** start Provided material **
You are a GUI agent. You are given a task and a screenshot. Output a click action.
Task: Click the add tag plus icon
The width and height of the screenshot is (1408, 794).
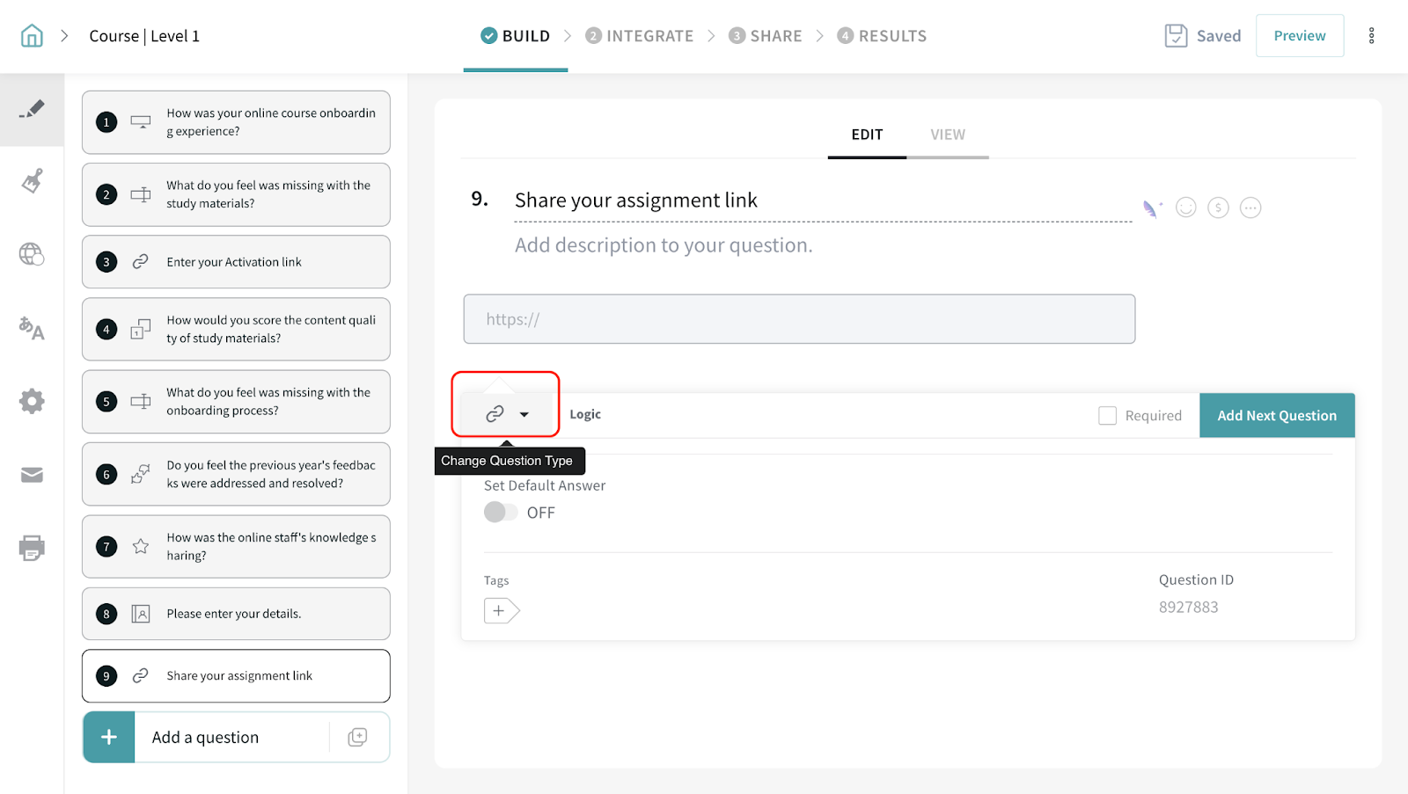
** end Provided material **
** start Provided material **
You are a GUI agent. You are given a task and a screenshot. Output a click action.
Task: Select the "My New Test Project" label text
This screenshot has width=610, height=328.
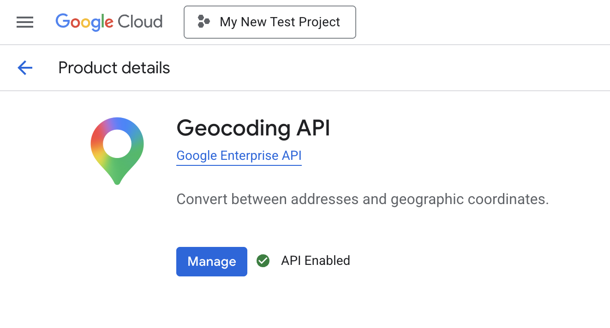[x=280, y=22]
** end Provided material **
** start Provided material **
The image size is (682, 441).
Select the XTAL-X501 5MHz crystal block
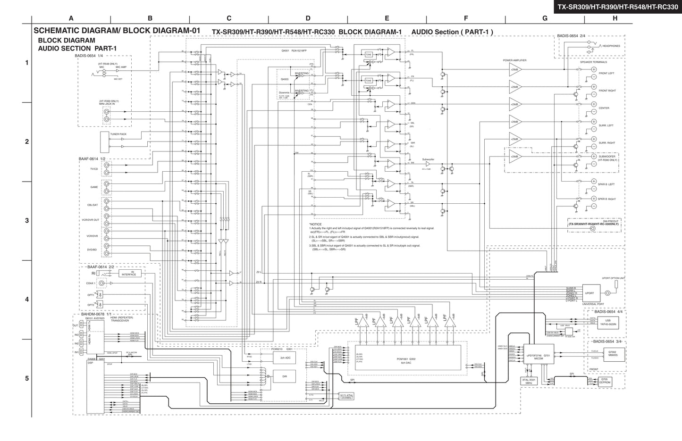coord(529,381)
** end Provided material **
What is being asked: Pull out the lines of the listing from the one containing "The image size is (682, 441)." through the one containing "coord(529,381)" and copy them unchanged, leaving out the picture.

Final result:
The image size is (682, 441).
Select the XTAL-X501 5MHz crystal block
coord(529,381)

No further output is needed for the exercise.